Can you restate the article on famous Christmas trees from "BOSTON, MA--(Marketwired - Dec" up to and including "and their roots.", swapping "travel experts" for "travel writers"?

Article.
----------------

December 10, 2014 11:04 ET Gets to the Root of Christmas Icons

Unearths the Origins Behind Famous Christmas Trees

BOSTON, MA--(Marketwired - Dec 10, 2014) - In many cities around the world, the annual lighting of the local Christmas tree is a special tradition for those young and old. Many brave the crowds and cold weather to see these celebrated trees lit up in all their festive glory. Have you ever wondered where do these trees come from? There is indeed a story behind the origins of each and every one of them, and the travel experts at, the online leader in finding and publishing travel deals, have gone digging and come up with Top 10 iconic Christmas trees and their roots.

Below we reveal the origins of the five Christmas trees in the Americas that made the cut:

  • Rockefeller Center, New York, New York, United States - There's nothing quite like the magic of New York City during the holidays. This season, the famous Rockefeller Center is "spruced" up by an 85-foot, 13-ton tree, which was grown in Danville, Penn. The Sigafoos family, who live on a farm 155 miles from New York, had the honor of donating the Norway Spruce. After taking the journey to the Big Apple, the 90-year-old tree was brightened with 45,000 LED lights and topped with a 9 1/2-foot-wide Swarovski star during the 82nd annual ceremony. In true Christmas Spirit, after the tree has been taken down in January, its wood will be used to build homes for Habitat for Humanity.

----------------

Information provided.
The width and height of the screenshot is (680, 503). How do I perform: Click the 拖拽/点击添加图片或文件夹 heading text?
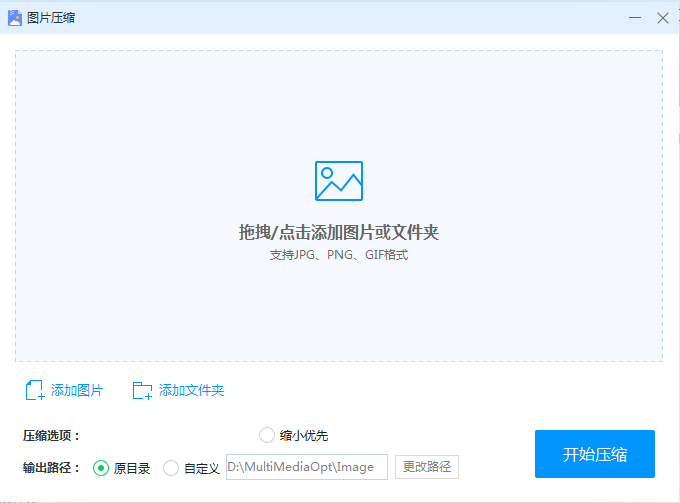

----------------

Response.
BOSTON, MA--(Marketwired - Dec 10, 2014) - In many cities around the world, the annual lighting of the local Christmas tree is a special tradition for those young and old. Many brave the crowds and cold weather to see these celebrated trees lit up in all their festive glory. Have you ever wondered where do these trees come from? There is indeed a story behind the origins of each and every one of them, and the travel writers at, the online leader in finding and publishing travel deals, have gone digging and come up with Top 10 iconic Christmas trees and their roots.